● **What needs to be done**
Give only the number of lines in the records below that contain the string "sidebar".

### Supplied entries

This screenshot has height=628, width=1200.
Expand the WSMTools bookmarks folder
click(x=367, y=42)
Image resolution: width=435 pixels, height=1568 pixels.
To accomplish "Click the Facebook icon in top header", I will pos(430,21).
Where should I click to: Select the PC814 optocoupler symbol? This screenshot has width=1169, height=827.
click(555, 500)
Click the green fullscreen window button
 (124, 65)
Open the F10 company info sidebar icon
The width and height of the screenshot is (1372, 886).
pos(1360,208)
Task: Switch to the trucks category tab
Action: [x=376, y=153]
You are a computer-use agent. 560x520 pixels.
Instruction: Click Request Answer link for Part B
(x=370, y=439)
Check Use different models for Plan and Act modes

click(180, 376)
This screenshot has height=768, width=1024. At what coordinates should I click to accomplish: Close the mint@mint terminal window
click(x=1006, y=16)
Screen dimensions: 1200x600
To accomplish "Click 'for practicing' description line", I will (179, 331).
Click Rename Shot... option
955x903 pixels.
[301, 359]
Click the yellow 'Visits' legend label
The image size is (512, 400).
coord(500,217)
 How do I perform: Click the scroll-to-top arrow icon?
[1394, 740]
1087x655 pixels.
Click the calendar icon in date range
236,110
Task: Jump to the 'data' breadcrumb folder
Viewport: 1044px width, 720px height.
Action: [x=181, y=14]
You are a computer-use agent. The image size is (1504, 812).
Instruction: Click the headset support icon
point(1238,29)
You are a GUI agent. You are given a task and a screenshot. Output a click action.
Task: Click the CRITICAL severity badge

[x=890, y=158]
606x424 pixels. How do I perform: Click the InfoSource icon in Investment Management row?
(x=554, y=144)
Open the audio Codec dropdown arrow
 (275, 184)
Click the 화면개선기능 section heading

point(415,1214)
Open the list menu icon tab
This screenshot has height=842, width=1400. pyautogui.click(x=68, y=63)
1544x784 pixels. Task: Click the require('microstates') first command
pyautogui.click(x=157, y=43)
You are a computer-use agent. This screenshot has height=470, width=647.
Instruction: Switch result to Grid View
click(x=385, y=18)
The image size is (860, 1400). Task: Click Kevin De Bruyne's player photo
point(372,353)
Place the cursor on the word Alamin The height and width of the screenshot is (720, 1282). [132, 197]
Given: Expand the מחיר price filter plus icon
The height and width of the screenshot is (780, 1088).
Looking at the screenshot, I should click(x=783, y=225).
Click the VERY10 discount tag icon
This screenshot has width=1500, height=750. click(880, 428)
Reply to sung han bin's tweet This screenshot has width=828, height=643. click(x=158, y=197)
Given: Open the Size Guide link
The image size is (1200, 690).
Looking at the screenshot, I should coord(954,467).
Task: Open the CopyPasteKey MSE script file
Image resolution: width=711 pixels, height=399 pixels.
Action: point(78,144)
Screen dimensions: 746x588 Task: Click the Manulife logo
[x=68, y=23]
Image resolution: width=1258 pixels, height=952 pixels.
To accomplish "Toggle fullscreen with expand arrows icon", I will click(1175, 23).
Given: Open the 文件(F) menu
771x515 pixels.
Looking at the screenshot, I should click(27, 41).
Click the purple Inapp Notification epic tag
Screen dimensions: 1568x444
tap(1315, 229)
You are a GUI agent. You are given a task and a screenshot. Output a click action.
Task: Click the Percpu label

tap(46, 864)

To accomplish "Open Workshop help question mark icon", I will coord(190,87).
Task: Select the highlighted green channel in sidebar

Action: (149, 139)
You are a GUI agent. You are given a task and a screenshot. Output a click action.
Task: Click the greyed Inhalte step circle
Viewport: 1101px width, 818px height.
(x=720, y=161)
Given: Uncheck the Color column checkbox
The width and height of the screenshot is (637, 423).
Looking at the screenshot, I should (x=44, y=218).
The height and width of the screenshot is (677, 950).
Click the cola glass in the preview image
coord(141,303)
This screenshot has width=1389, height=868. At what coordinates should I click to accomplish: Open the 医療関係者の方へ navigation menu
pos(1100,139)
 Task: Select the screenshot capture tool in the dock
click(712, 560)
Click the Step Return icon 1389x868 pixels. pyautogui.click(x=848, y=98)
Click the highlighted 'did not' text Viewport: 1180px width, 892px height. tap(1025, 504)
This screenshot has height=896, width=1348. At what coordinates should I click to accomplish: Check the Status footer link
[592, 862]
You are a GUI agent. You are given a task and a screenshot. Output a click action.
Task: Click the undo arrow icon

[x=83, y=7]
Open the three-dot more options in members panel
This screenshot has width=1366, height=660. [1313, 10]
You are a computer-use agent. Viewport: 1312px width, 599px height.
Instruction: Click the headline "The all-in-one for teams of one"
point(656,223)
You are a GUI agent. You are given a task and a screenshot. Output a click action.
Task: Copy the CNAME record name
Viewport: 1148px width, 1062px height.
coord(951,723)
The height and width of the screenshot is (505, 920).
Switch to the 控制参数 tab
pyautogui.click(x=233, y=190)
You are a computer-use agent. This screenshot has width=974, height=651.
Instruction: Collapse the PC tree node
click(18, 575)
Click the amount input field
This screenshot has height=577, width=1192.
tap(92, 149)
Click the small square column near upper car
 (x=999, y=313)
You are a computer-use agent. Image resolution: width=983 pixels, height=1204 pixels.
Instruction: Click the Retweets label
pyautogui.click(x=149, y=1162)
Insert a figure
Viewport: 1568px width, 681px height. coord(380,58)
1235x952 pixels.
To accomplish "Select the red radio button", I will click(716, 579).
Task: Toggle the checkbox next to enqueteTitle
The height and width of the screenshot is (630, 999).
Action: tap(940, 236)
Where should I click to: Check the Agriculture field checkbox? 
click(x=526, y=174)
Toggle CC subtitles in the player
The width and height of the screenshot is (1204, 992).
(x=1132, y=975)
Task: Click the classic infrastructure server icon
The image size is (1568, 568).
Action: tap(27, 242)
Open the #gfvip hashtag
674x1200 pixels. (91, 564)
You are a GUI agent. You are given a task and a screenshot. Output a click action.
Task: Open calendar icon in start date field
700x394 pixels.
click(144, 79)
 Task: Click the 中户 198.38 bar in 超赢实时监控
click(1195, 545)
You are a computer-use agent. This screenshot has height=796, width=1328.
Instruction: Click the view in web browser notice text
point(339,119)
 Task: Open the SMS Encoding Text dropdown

######

● **Solution below**
2